Nel valutare le nomine fatte dal governo dei nuovi presidenti di Enel, Eni, Terna, Finmeccanica e Poste Italiane molti commentatori si sono soffermati e divisi sulla bontà della scelta quasi solo al femminile. E’ evidente come questa impostazione sia una reazione, ideologica ed esagerata, ad un sistema in cui fino a ieri la classe dirigente era quasi interamente composta di maschi.

Solo il tempo dirà se le prescelte sono state, ex post, all’altezza del compito perché, al di là del genere, presiedere aziende come queste è tutt’altro che un incarico facile. Necessita esperienza, energie e capacità per gestire in modo equilibrato il rapporto dialettico tra il Consiglio di Amministrazione e l’Amministratore Delegato e molto tempo per poter garantire che il Consiglio che si presiede sia informato in modo adeguato sui dossier in approvazione, specie quando si dovranno operare scelte strategiche e delicate.

Ricordiamoci, infatti, che le aziende di cui stiamo parlando operano in settori che stanno vivendo cambiamenti di mercato epocali ed imprevedibili fino a qualche anno fa e che alcune di loro sono sotto la pressione di indagini della magistratura.

Il mestiere di Presidente di grosse società è sempre complesso, impegnativo e rischioso anche dal punto di vista penale.
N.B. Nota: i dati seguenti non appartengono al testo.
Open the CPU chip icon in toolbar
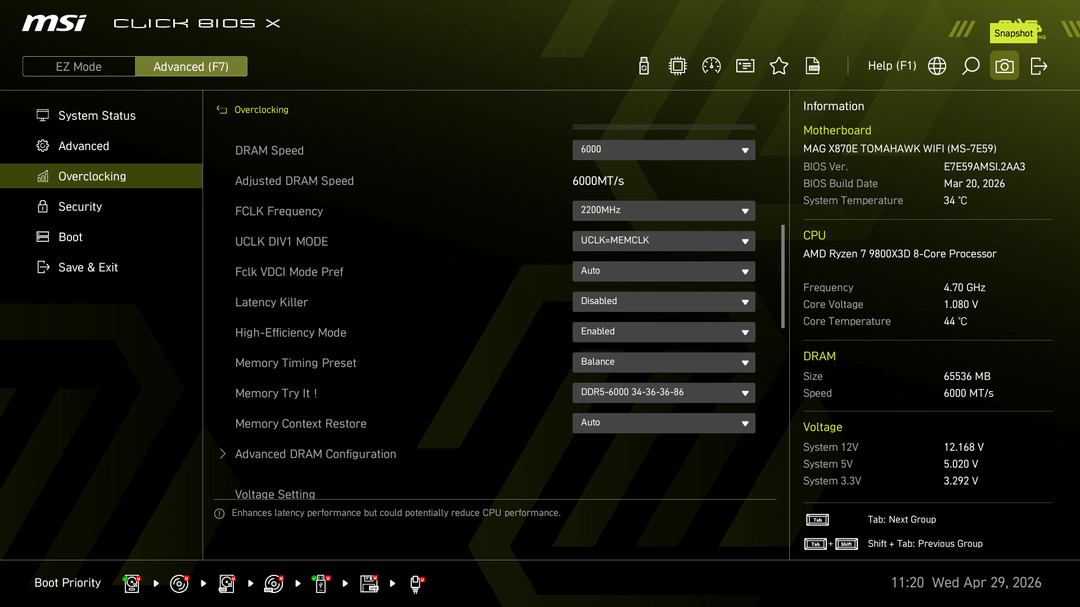The image size is (1080, 607). (x=678, y=66)

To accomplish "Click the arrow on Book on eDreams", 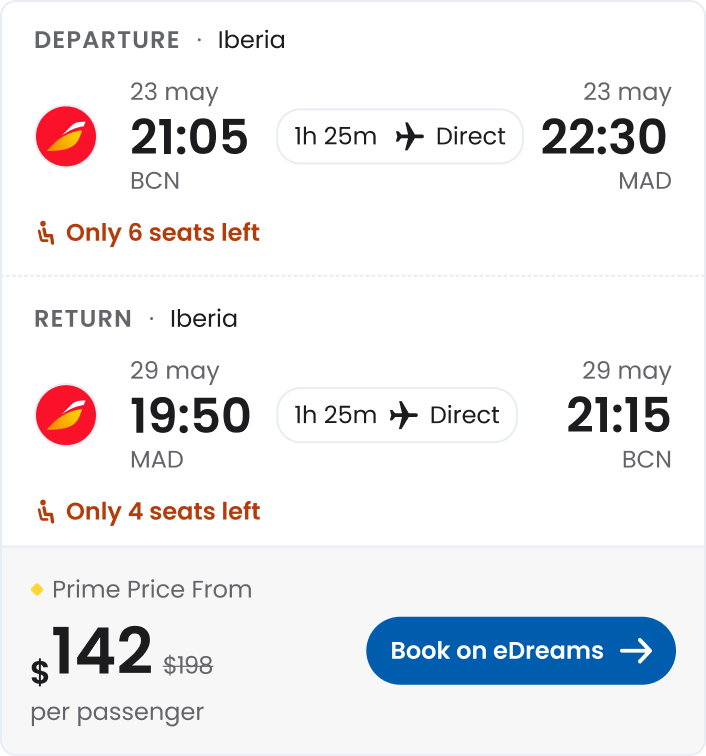I will tap(636, 651).
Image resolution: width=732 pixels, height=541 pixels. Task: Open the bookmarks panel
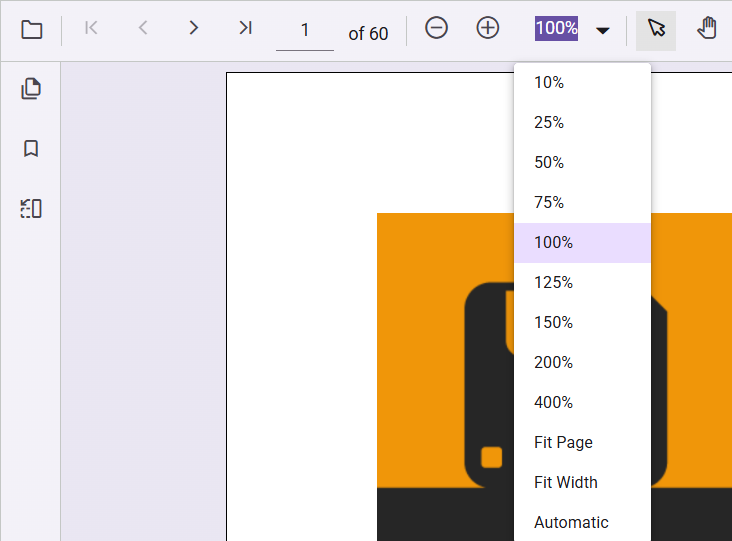[31, 149]
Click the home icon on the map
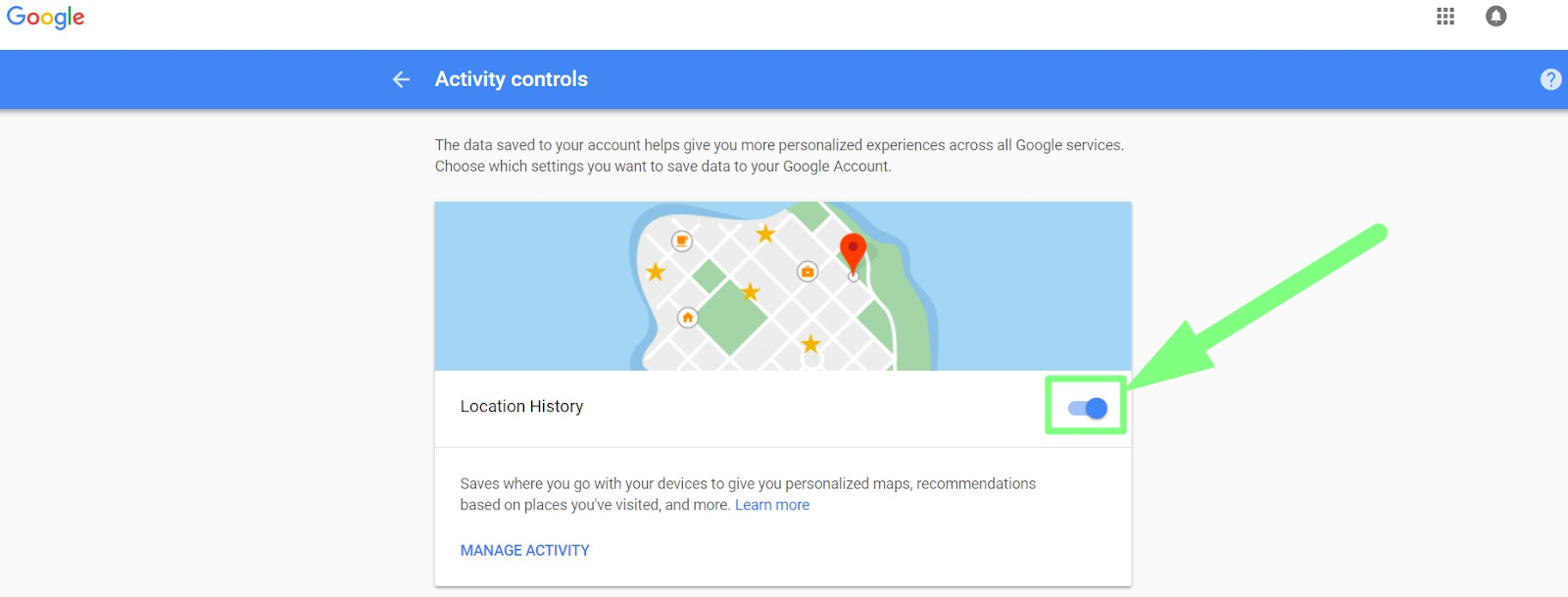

Per questo sembra pericolosa la proposta del governo che il compenso annuo per il presidente di Enel, Eni, Finmeccanica e Poste Italiane sia fissato in 238mila euro annui lordi. Alla fine per accontentare una certa piazza, che vuole un falò su cui bruciare tutte le élite, si rischia di rendere queste posizioni accessibili solo a chi ha un grosso patrimonio personale alle spalle.

Il salto culturale che ci sia aspetta dal governo Renzi è di combattere la demagogia e l’antipolitica (due facce della stessa medaglia) con la meritocrazia e la mobilità sociale. Spendere, in tutto, meno di un milione di euro per remunerare chi presiede quattro delle maggiori società italiane, che fanno un terzo della capitalizzazione della nostra Borsa, è una scelta pericolosa. Per rincorrere Grillo stiamo tornando all’Italia dei notabili.